[START TEXT PASSAGE]

Apply the linear regresssion algorithm to `X`  
1. by your code with `algorithm=="projection"` ,  
2. by your code with `algorithm=="grad_descent"` ,  
3. by `sklearn.linear_model.LinearRegresssion` .  

Check if the outputs are almost the same (up to some numerical errors).  

In [None]:
### your answer here

###### 2(b)
Modify your code so that it prints the mean square error at each step of the gradient descent.  
Check if it is always decreasing.

In [None]:
### your answer here

##### Exercise 3
Add a new keyword `regularization`, which can be `None`, `"L1"`, or `"L2"` .  
Add another keyword `alpha`, which is a positive number.  

When `regularization==None`, the cost function is 
$$\frac{1}{N}\sum_{i=0}^{N-1}\|f({\bf x}_i) - y_i\|^2.$$ 
When `regularization=="L1"`, the cost function is 
$$\frac{1}{N}\sum_{i=0}^{N-1}\|f({\bf x}_i) - y_i\|^2 + \alpha\sum_{i=0}^{d-1}|c_i|.$$ 
When `regularization=="L2"`, the cost function is 
$$\frac{1}{N}\sum_{i=0}^{N-1}\|f({\bf x}_i) - y_i\|^2 + \alpha\sum_{i=0}^{d-1}c_i^2.$$ 
Here ${\bf x}_i$ are the data, $y_i$ are the labels, and $c_i$ are the coefficients to be solved.

The regularization avoids the coefficients being too high.

###### 3(a)
When `regularization=="L1"`, the correct gradient is `g = g0 + alpha * np.sign(c)` , where `g0` is the gradient when `regularization==None` .  
Update your code for L1.

In [None]:
### your answer here

###### 3(b)
When `regularization=="L2"`, the correct gradient is `g = g0 + alpha * 2 * v` , where `g0` is the gradient when `regularization==None` .  
Update your code for L2.

In [None]:
### your answer here

[END TEXT PASSAGE]
[START DATA SECTION]

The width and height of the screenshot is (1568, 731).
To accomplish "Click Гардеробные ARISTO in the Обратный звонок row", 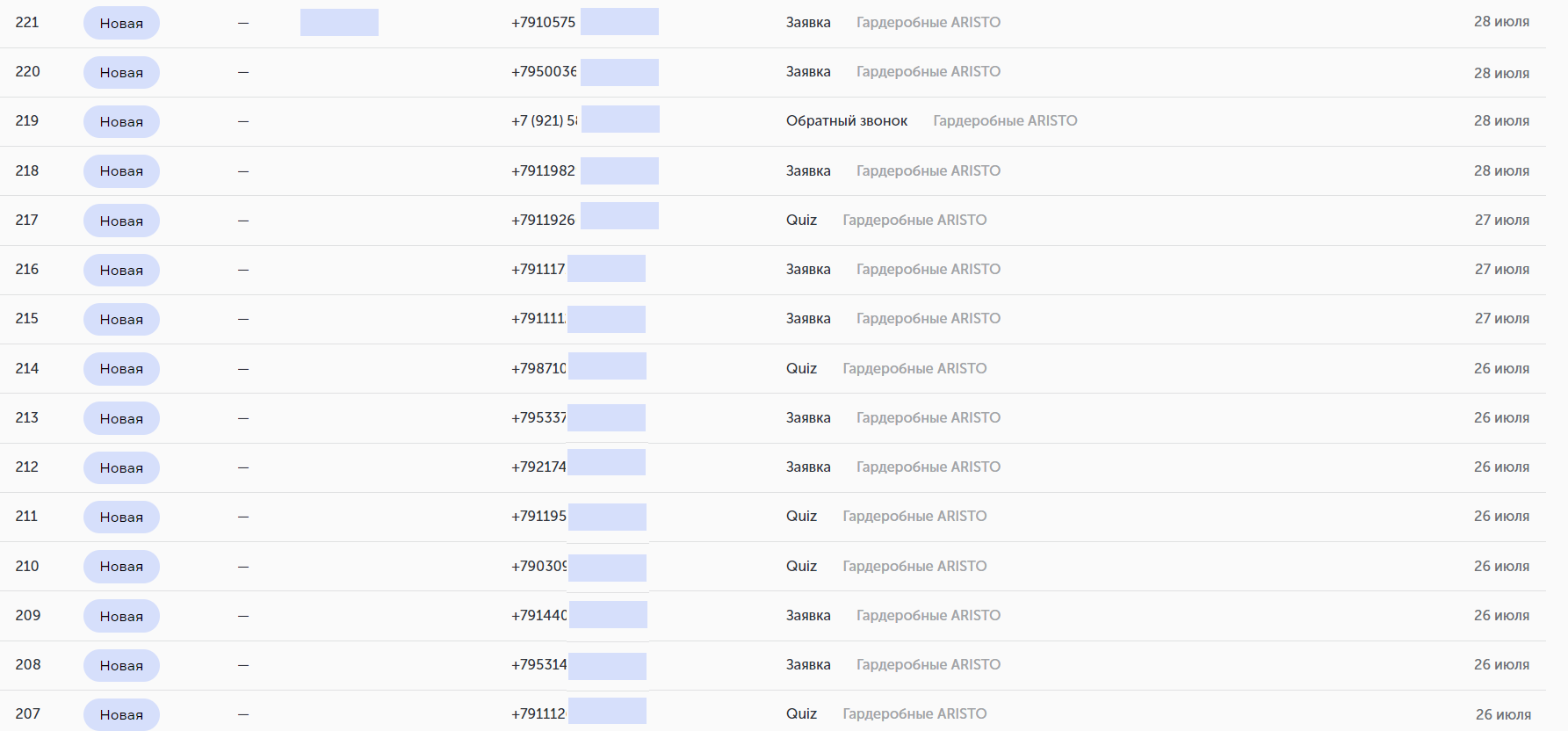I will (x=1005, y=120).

[END DATA SECTION]
[START DATA SECTION]

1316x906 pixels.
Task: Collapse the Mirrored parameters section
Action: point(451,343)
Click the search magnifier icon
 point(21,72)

[END DATA SECTION]

*STATED TASK*. Can you transcribe the regression exercise from the words "Apply the linear" through "the gradient descent."? The data is its own material, apart from the regression exercise.

*TASK RESPONSE*.
Apply the linear regresssion algorithm to `X`  
1. by your code with `algorithm=="projection"` ,  
2. by your code with `algorithm=="grad_descent"` ,  
3. by `sklearn.linear_model.LinearRegresssion` .  

Check if the outputs are almost the same (up to some numerical errors).  

In [None]:
### your answer here

###### 2(b)
Modify your code so that it prints the mean square error at each step of the gradient descent.